La France préfère une solution nationale

C'est l'histoire d'un « Français qui a battu Palantir », met en avant BFMTV. L'État français a fait le choix de la société ChapsVision pour remplacer le géant américain Palantir dans l'analyse de données au service du renseignement intérieur, rapporte Alliancy. Un choix présenté comme un acte de souveraineté numérique : ne pas dépendre, pour des données sensibles, d'un acteur étranger.

Qui est Olivier Dellenbach

Derrière ChapsVision, fondée en 2019, se trouve Olivier Dellenbach, entrepreneur français déjà à l'origine de plusieurs sociétés de logiciels (dont eFront, revendu à BlackRock). ChapsVision s'est développée rapidement, par croissance et acquisitions, pour proposer une plateforme d'analyse et de traitement de données massives. (Les chiffres précis — chiffre d'affaires, calendrier de déploiement — varient selon les sources et sont à confirmer.)

Palantir, un fournisseur devenu sensible

Palantir, cofondée par Peter Thiel, s'était imposée auprès de plusieurs États comme outil d'analyse pour le renseignement. Mais sa proximité avec certains cercles politiques américains et la crainte d'une dépendance stratégique ont nourri, en France comme ailleurs en Europe, la volonté de reprendre la main sur ces technologies. Remplacer Palantir par une solution nationale s'inscrit dans cette logique.

Un enjeu européen

Le cas ChapsVision dépasse la simple réussite d'entreprise : il illustre la quête européenne d'autonomie technologique face aux géants américains, sur un terrain aussi sensible que le renseignement. Reste à réussir la transition opérationnelle — un défi technique et organisationnel — et à inscrire cette montée en puissance dans la durée. Pour l'écosystème tech français, c'est un signal encourageant. ActuBrief suivra le déploiement de cette solution.

▸ **Les données**:

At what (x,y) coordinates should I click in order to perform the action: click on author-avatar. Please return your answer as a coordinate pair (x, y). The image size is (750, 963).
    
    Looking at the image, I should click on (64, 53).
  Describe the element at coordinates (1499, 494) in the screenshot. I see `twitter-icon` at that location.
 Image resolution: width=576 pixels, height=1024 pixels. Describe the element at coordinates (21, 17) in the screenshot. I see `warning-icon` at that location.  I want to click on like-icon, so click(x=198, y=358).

▸ **Votre consigne**:
Répondez, s'il vous plaît, à ces questions sur l'article sur ChapsVision :
1. Quel média rapporte que l'État français a choisi ChapsVision ?
2. En quelle année ChapsVision a-t-elle été fondée ?
3. Qui a cofondé Palantir ?
La liste présentée ci-dessus est indépendante de l'article sur ChapsVision.

▸ **Réponse attendue**:
1. Alliancy.
2. En 2019.
3. Peter Thiel.